Antes de se integrar no Grupo de Ataque liderado pelo Charles de Gaulle, a fragata realizou exercícios e manobras de treino com um dos navios da Marinha Francesa que escoltam o porta-aviões nuclear, consolidando procedimentos e rotinas operacionais comuns.

Segundo foi destacado pelas Forças Armadas Francesas, através da conta oficial do Grupo de Ataque do Porta-Aviões, a participação da Mohammed VI constitui um passo relevante para reforçar as relações bilaterais, aprofundando a cooperação e a interoperabilidade entre as marinhas dos dois países.

Uma força multinacional em expansão: novas escoltas ao lado do Charles de Gaulle

Paralelamente, nos últimos dias, o Grupo de Ataque do porta-aviões Charles de Gaulle continuou a aumentar com a chegada de navios de outras nações, com destaque para a fragata F-101 Álvaro de Bazán da Marinha Espanhola e para a fragata HNLMS Evertsen (F805) da Marinha Real Neerlandesa.

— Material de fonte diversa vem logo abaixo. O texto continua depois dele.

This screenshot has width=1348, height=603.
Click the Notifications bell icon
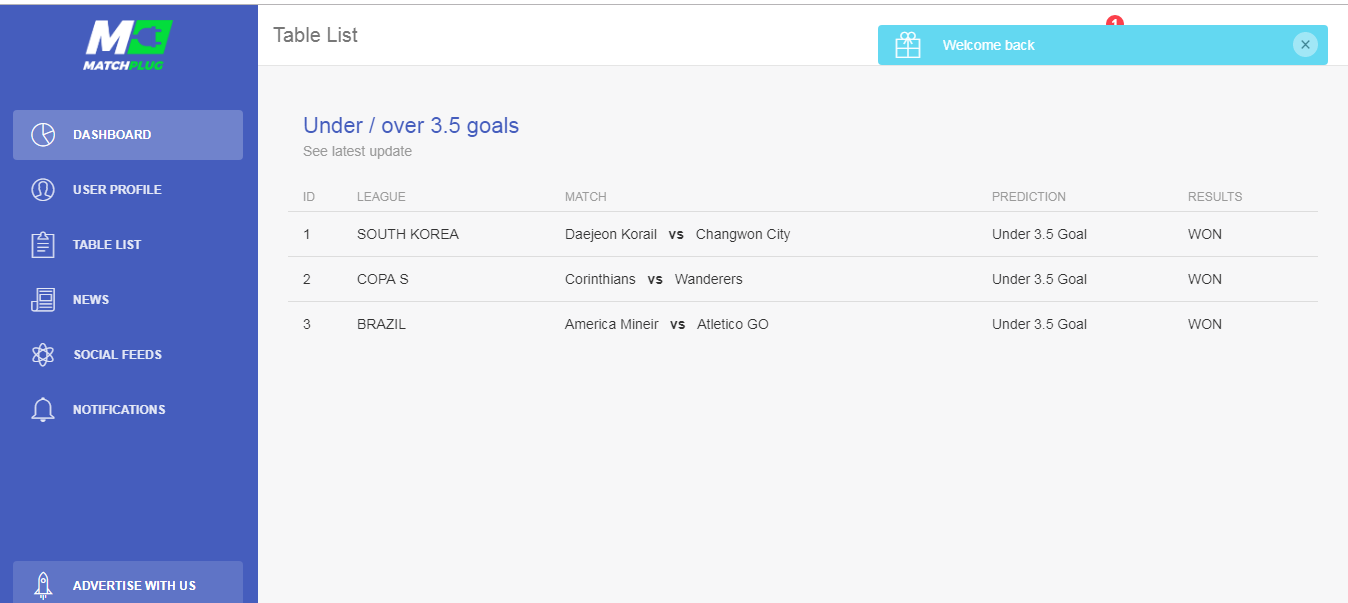coord(43,410)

Num agrupamento deste tipo, a integração de unidades de diferentes países exige compatibilização de comunicações, táticas e procedimentos, incluindo a coordenação de defesa aérea, guerra anti-submarina, reabastecimento no mar e gestão do quadro operacional comum. Em cenários como o Atlântico Norte e o Ártico, factores como o estado do mar, temperaturas baixas e limitações ambientais colocam exigências adicionais à manutenção, à logística e ao planeamento de operações.

Dimensão do exercício e meios envolvidos

Para perceber a verdadeira escala do treino, basta referir a participação de:

  • 12 000 militares
  • 25 navios
  • 140 aeronaves e drones
  • Unidades terrestres destacadas por diferentes regiões de França

Países participantes na Operação Orion

Além de França, Marrocos e Espanha, participam também:

  • Estados Unidos
  • Alemanha
  • Bélgica
  • Brasil
  • Canadá
  • Coreia do Sul
  • Estónia
  • Croácia
  • Itália
  • Grécia
  • Japão
  • Noruega
  • Luxemburgo
  • Países Baixos
  • Polónia
  • Catar
  • Roménia
  • Reino Unido
  • Singapura
  • Suíça

Próxima etapa: integração total sob comando e controlo segundo padrões da NATO

Com a fase de planeamento e reunião a aproximar-se do fim, a Operação Orion avançará para a etapa seguinte, marcada pela integração de todos os meios e capacidades militares sob uma estrutura de comando e controlo alinhada com os padrões da NATO.